Le Center for Biological Diversity, basé à Tucson, en Arizona, a vivement attaqué aujourd’hui un projet de loi présenté par l’administration Trump qui « décimerait les efforts de conservation marine et mettrait encore plus en danger les baleines menacées d’extinction ».
Le Center se réfère au projet de loi de finances pour l’exercice 26 de la commission des crédits de la Chambre des représentants concernant le commerce, la justice, les sciences et les agences connexes, qui, selon lui, est truffé de clauses anti-scientifiques et de coupes sombres dans les financements.
Le projet de loi réduit le budget de la National Oceanic and Atmospheric Administration (NOAA) de près de 390 millions de dollars, mettant en péril des programmes de rétablissement essentiels, et inclut de nombreux cavaliers politiques visant à réduire les protections de la baleine franche de l’Atlantique Nord et de la baleine de Rice, deux des animaux les plus gravement menacés de la planète.

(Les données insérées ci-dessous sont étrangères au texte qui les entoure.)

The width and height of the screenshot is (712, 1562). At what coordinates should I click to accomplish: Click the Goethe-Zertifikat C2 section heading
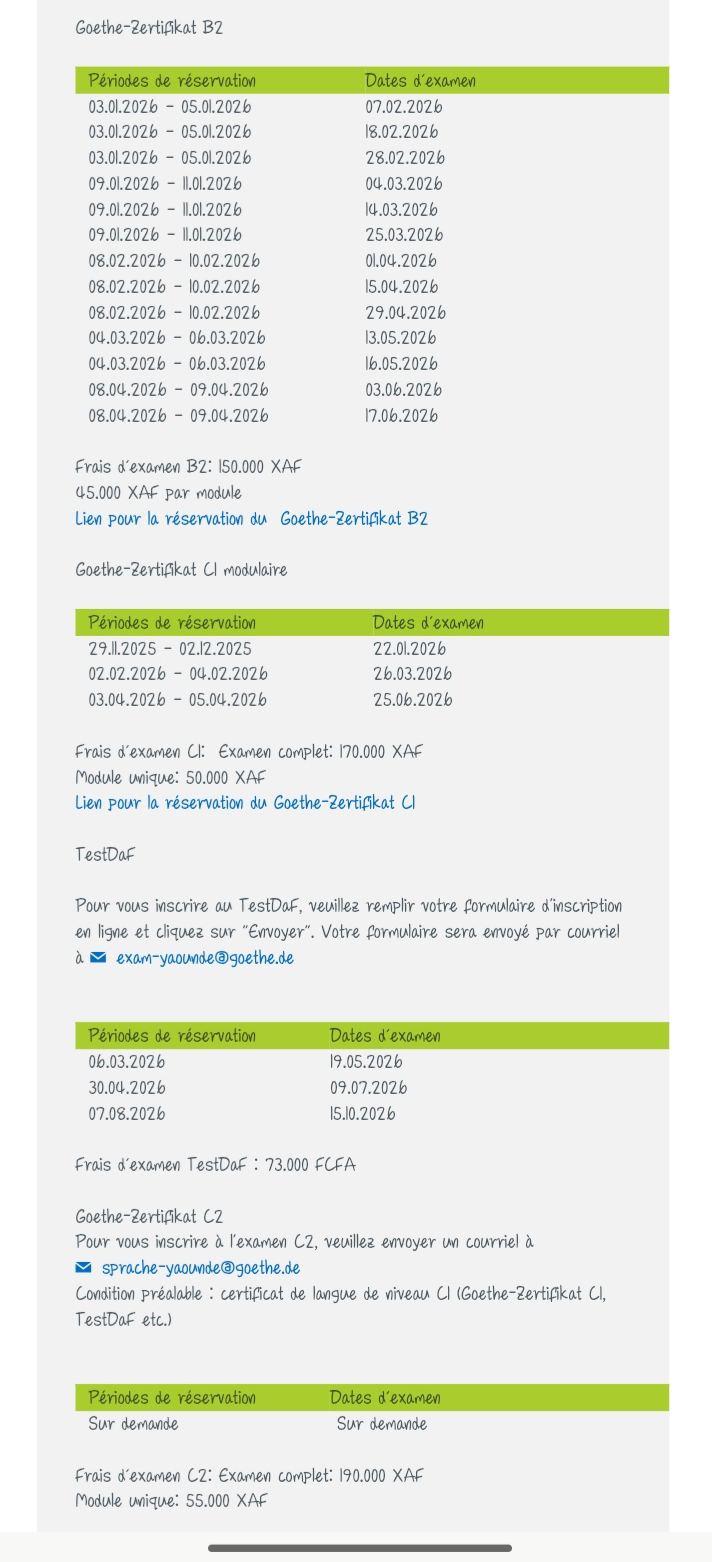coord(149,1217)
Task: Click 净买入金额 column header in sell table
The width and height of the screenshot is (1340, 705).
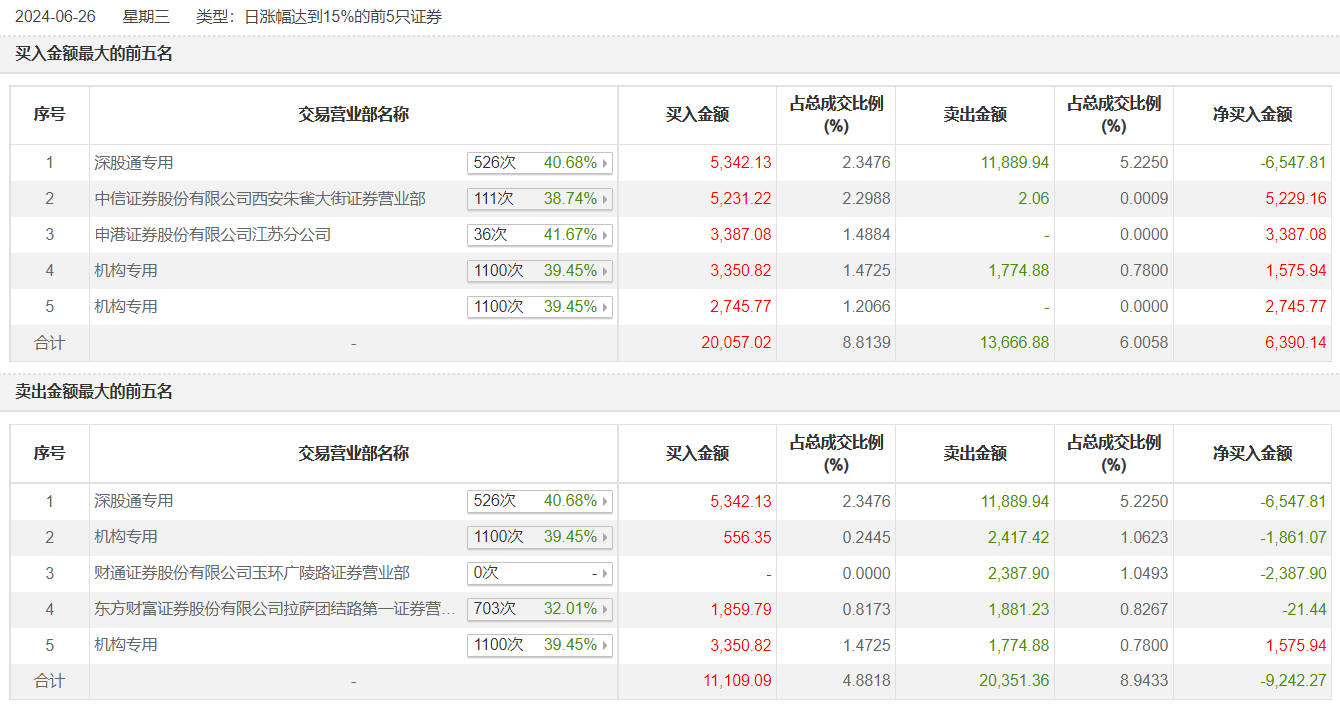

La réduction de 6 % du financement garantit pratiquement que la NOAA continuera à procéder à des licenciements massifs, ce qui paralysera la capacité de l’agence à répondre aux crises environnementales, écologiques et d’extinction.
« Ce projet de loi ne se contente pas de vider la NOAA de sa substance, il harponne la science et signe l’arrêt de mort de baleines déjà au bord de l’extinction », a déclaré Rachel Rilee, spécialiste de la politique des océans au Center for Biological Diversity. « On ne règle pas un budget en licenciant des experts et en donnant le feu vert à l’extinction. Ces législateurs prouvent qu’ils travaillent pour l’industrie qui fait les plus gros chèques – et si l’anéantissement est le prix à payer, ils sont tout à fait disposés à le payer ».
Les baleines noires de l’Atlantique Nord font partie des espèces de baleines les plus menacées au monde. Plus de 140 d’entre elles ont été tuées ou blessées depuis 2017. Il ne reste plus que 370 baleines, dont 70 femelles reproductrices, sur Terre.